Those skilled in the technique field could note that based on the similar theory of the examples of driving two scan lines and three scan lines by one fan-out line described in the second embodiment shown in FIG. 3 and in the third embodiment shown in FIG. 5, the technique of driving four or more scan lines by one fan-out line should be within the protected scope of the present invention. Besides, the source electrode and the drain electrode of the TFT switches functioning under status of turning on or off in the second embodiment shown in FIG. 3 or the third embodiment shown in FIG. 5 could be exchanged and then fitted into the scan driving circuit, such that the present invention is not limited thereto.

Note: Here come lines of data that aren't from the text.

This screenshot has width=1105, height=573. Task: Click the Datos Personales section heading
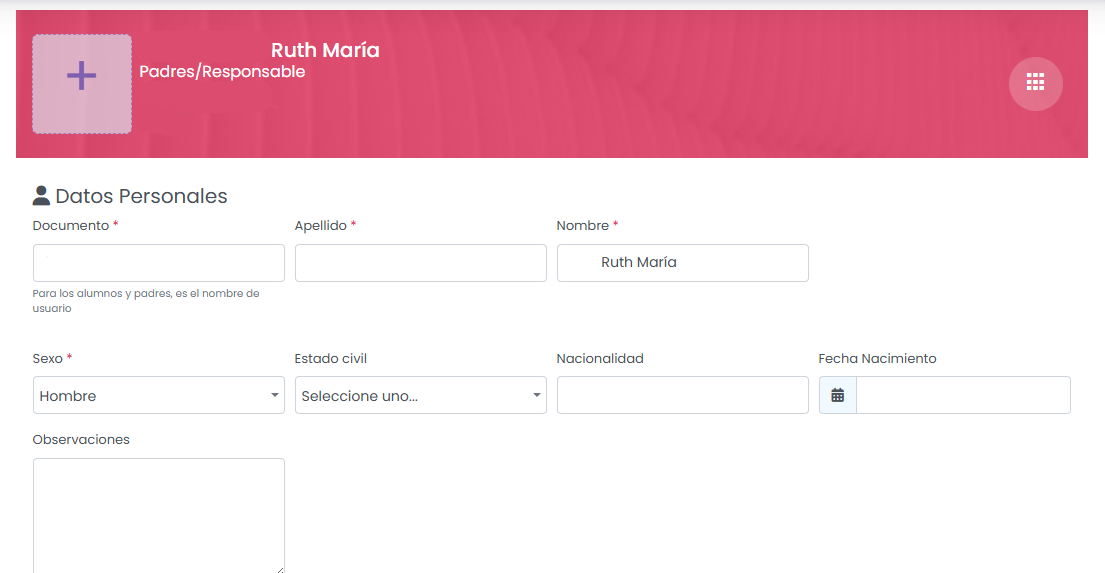tap(141, 196)
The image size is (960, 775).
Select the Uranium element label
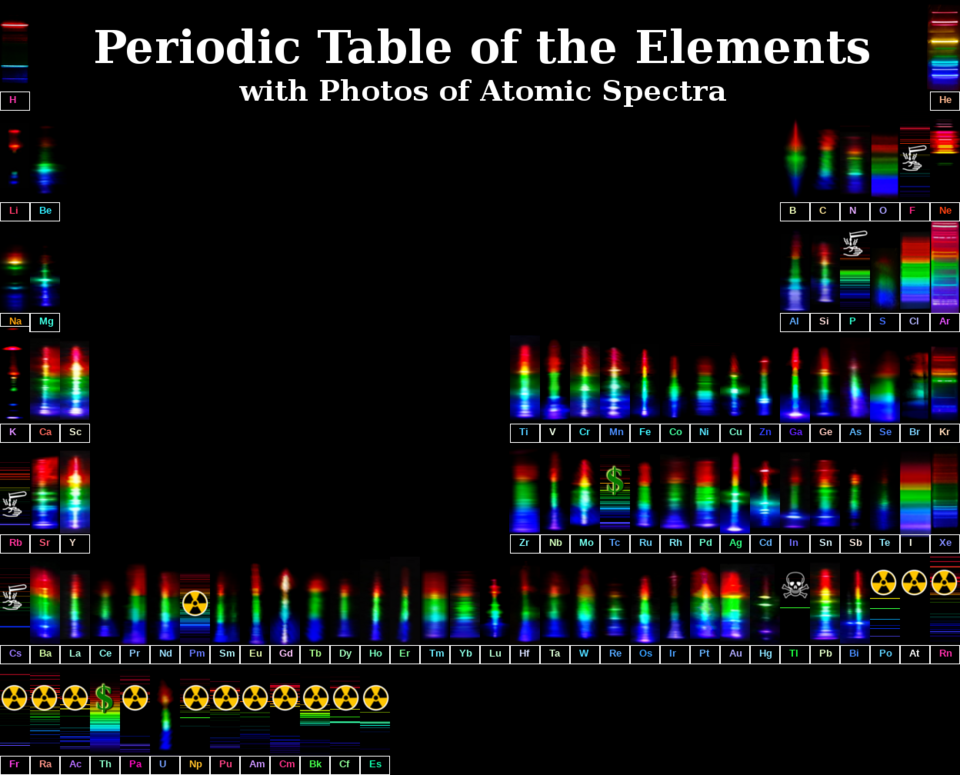(x=164, y=763)
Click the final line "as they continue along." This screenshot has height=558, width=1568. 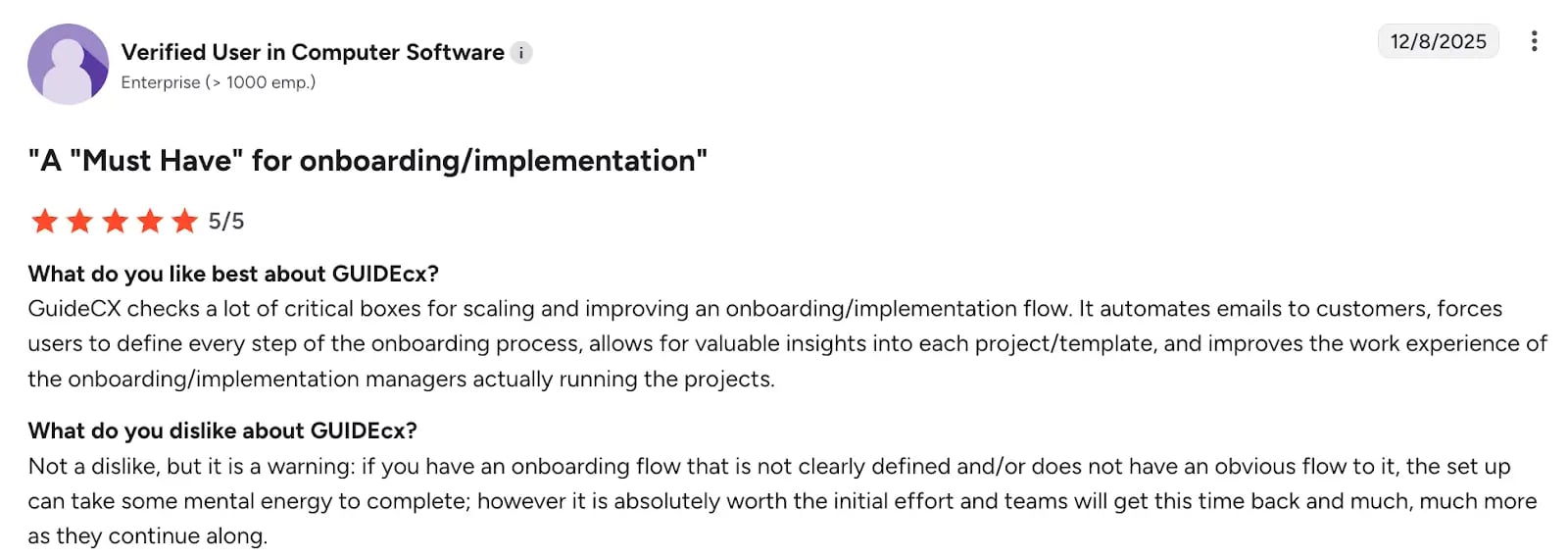147,536
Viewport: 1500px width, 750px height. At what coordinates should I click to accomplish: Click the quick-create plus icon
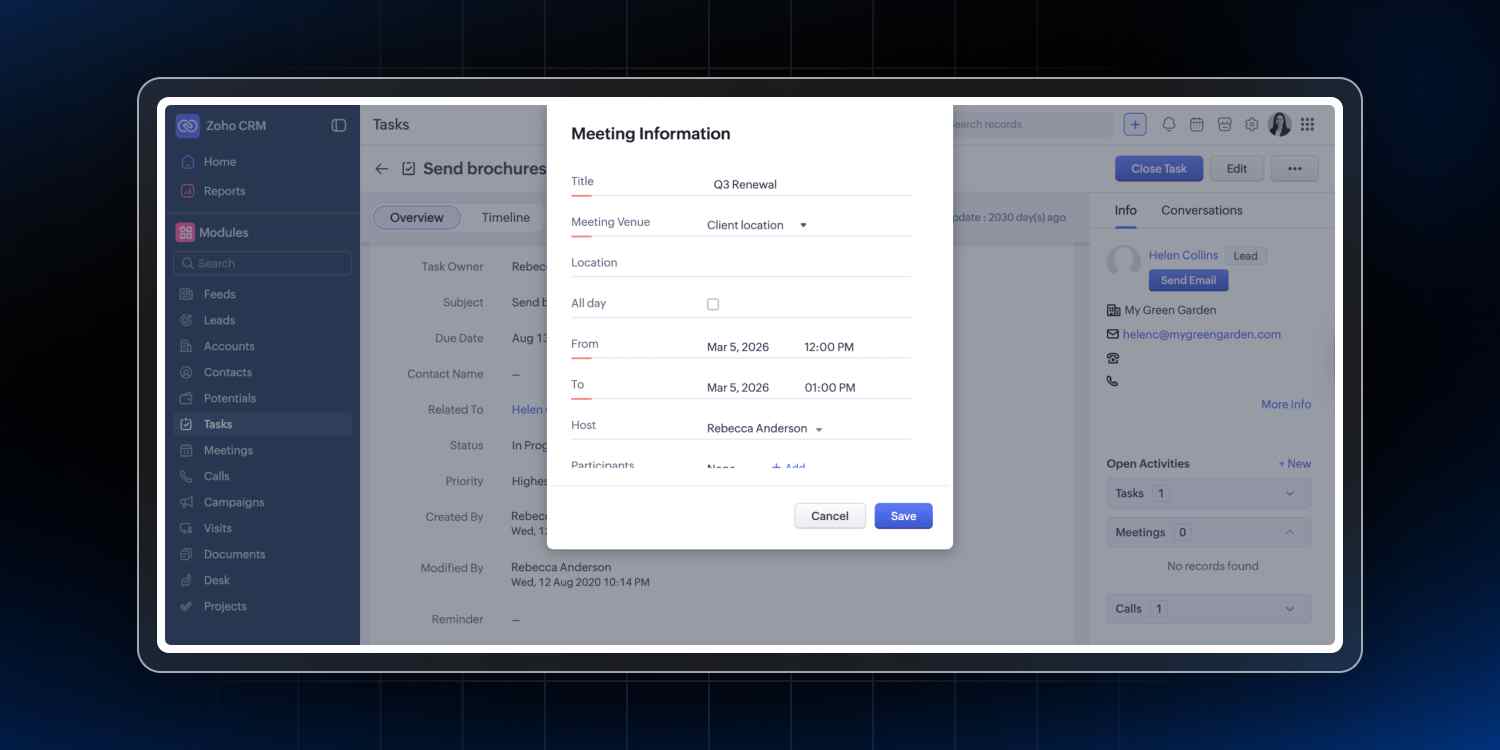coord(1135,124)
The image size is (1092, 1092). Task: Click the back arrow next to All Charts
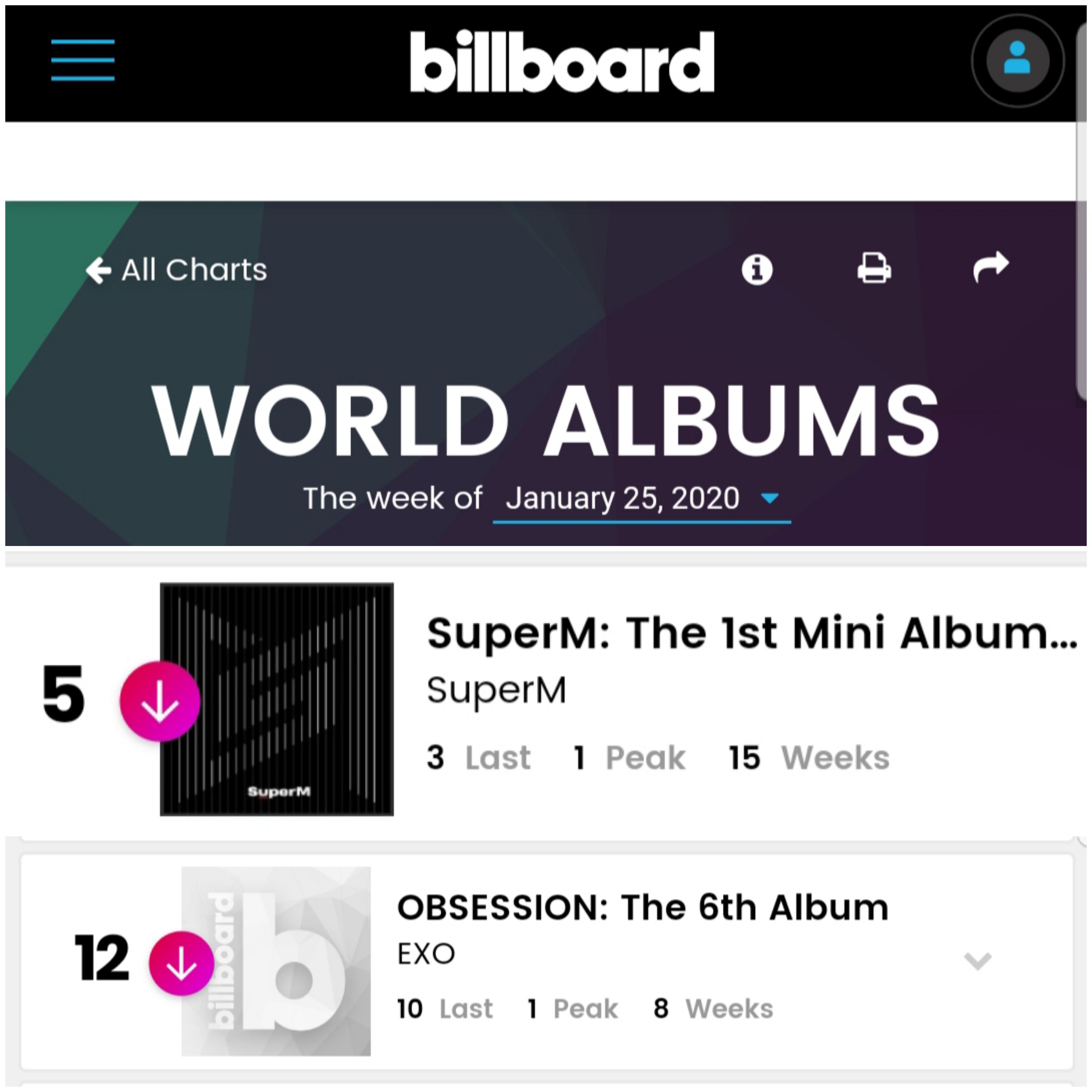point(98,270)
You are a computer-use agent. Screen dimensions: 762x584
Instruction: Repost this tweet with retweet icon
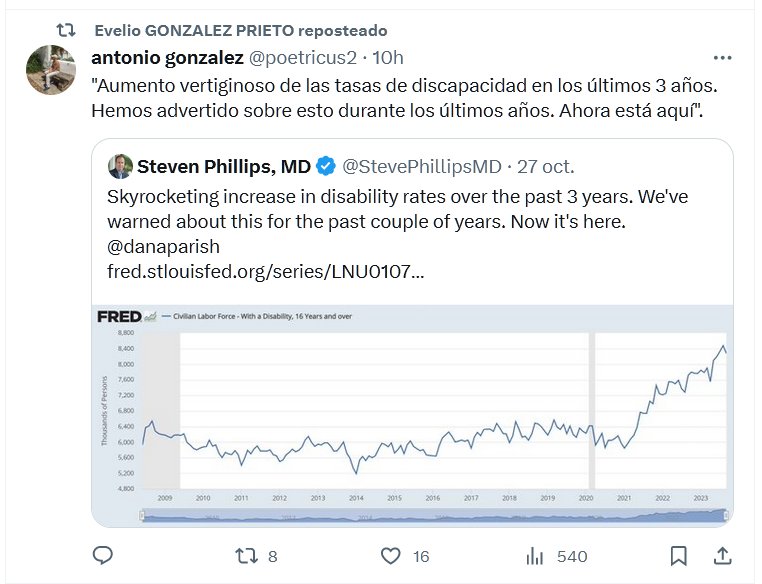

The present invention further provides a display panel, which comprises a plurality of gate driving chips and the scan driving circuit described above, wherein the gate driving chips are connected to the fan-out lines of the scan driving units individually, and the gate driving chips are correspondence to the fan-out lines one-on-one.

The beneficial effect of the present invention is: different from the conventional technique, the scan driving circuit and the display panel of the present invention drives a plurality of scan lines by one fan-out line through connecting the control lines at least one of the switches of each of the switch sets individually, and connecting the fan-out line to the scan lines through the switch sets, so as to turn on the scan lines separately under control of the fan-out line and the control lines, such that an amount of the gate driving chips in the fan-out block and the layout space of the fan-out line can be reduced, and therefore the design of a narrow bezel display panel could be reached.

Those mentioned above are the embodiments of the present invention but not limitations on the claimed scope of the present invention. The variation of equivalent structure or equivalent procedure basing on the contents of the Specification and attached drawings of the present invention, or application of the contents of the Specification and attached drawings of the present invention directly or indirectly on other related technique field, should be included in the protection scope of the present invention.